Unseen army of caregivers at risk of common, serious but treatable heart disease

  • Heart valve disease is a common and serious condition which is often associated with ageing, yet few older Europeans are aware of its most common form (5.6%)1
  • Usually the first indication of a problem with the heart valves is a characteristic heart ‘murmur’ which can be heard using a stethoscope, but only 28% older Europeans receive stethoscope checks at every GP visit1
  • More older Europeans are caregivers (Europe 29.2%); heart valve disease does not only impact individual quality of life but could also have a knock-on effect on the community healthcare burden1

Galway14 September 2020 – Survey results published to mark Heart Valve Disease Awareness Week show that older Europeans are as unaware as ever of the risks of common, serious, but treatable heart valve disease. Data from the latest European Heart Health Survey show that only a quarter of older Europeans would visit their doctor for investigation of symptoms, including fatigue and reduced physical activity.1 In its most serious form, more than half of patients with severe heart valve disease die within two years of developing symptoms.2

“The Survey demonstrates clearly that our older population is a key, yet underestimated, contributor to the effective functioning of our communities, families and economies, so improving the awareness, diagnosis and treatment of heart valve disease will benefit us all,” commented Wil Woan, Chair of the Heart Valve Disease Patient Council of the Global Heart Hub. “Our senior people selflessly confined themselves to protect the health of others during COVID-19; now it is time to repay them by ensuring that they receive the treatments that will transform their quality of life and lower their vulnerability to future pandemics and other significant infections.”

Senior people are crucial contributors to the economy and society.3 The Survey reveals that a third (29.2%) provide care for someone close to them.1 They are also an active group, 75% of whom regularly participate in voluntary, community-based, social or physical activities.1 Increased awareness and early detection of heart valve disease is therefore not only important to patients, but also for those dependent on them, the local community and the wider economy.

“The senior population is a group at risk, more so as they grow older, so it is important that they are more aware of the disease and understand the severity of often hidden symptoms to help ensure early diagnosis and timely treatment. It is estimated by the age of 75, the prevalence of heart valve disease is 13%4,” said Professor Helge Möllmann, lead clinician on the Survey. “More work needs to be done to shift the awareness level and that is why this week, Heart Valve Disease Awareness Week, is a key step for improved patient outcomes”.

Many people living with heart valve disease do not experience severe or noticeable symptoms, or simply put their symptoms down to ageing, which makes diagnosis of the disease challenging. This new Survey worryingly reveals how a low percentage of older Europeans would seek an appointment with their GP if they experienced key heart valve disease symptoms such as fatigue (26.2%), reduced physical activity (19.9%) and ‘feeling older than your age’ (12.5%).1 Such hesitancy could potentially be harmful, as it prevents early detection opportunities.
----------
• [What the task requires]
Could you write out the text on heart valve disease from "Senior people are" up to and including "the wider economy.", switching "crucial" to "vital"?

• [Stored data]
----------
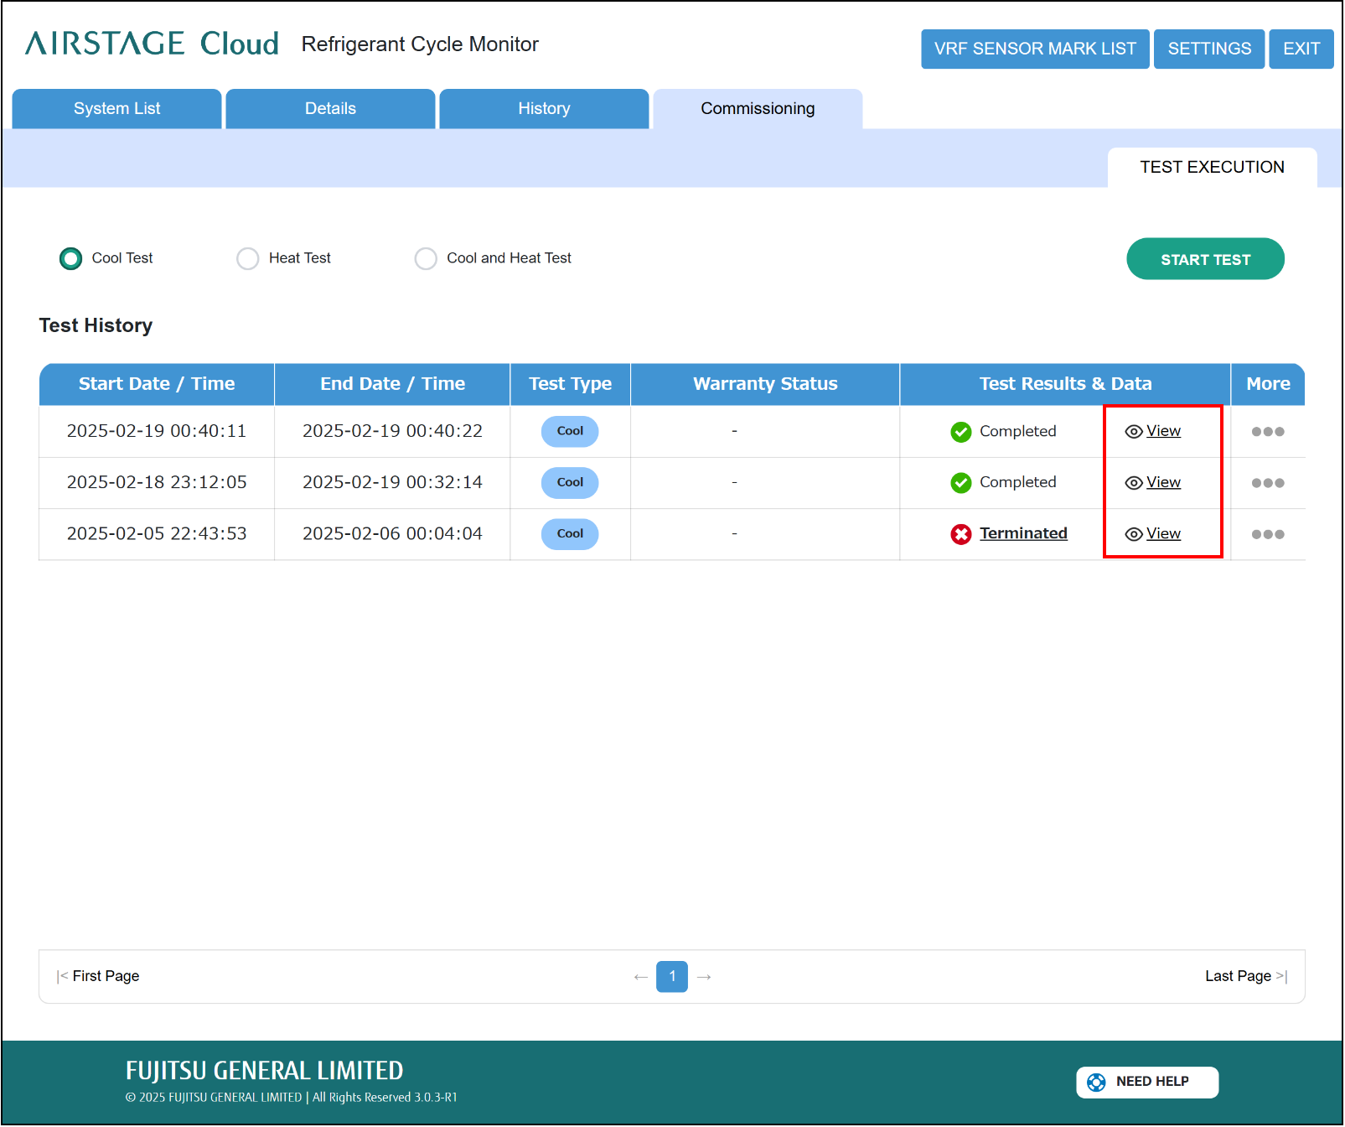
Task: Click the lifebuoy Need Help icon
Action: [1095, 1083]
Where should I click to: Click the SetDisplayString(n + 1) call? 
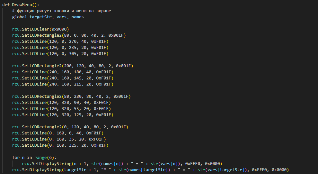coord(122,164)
----------
• [Task answer]
Senior people are vital contributors to the economy and society.3 The Survey reveals that a third (29.2%) provide care for someone close to them.1 They are also an active group, 75% of whom regularly participate in voluntary, community-based, social or physical activities.1 Increased awareness and early detection of heart valve disease is therefore not only important to patients, but also for those dependent on them, the local community and the wider economy.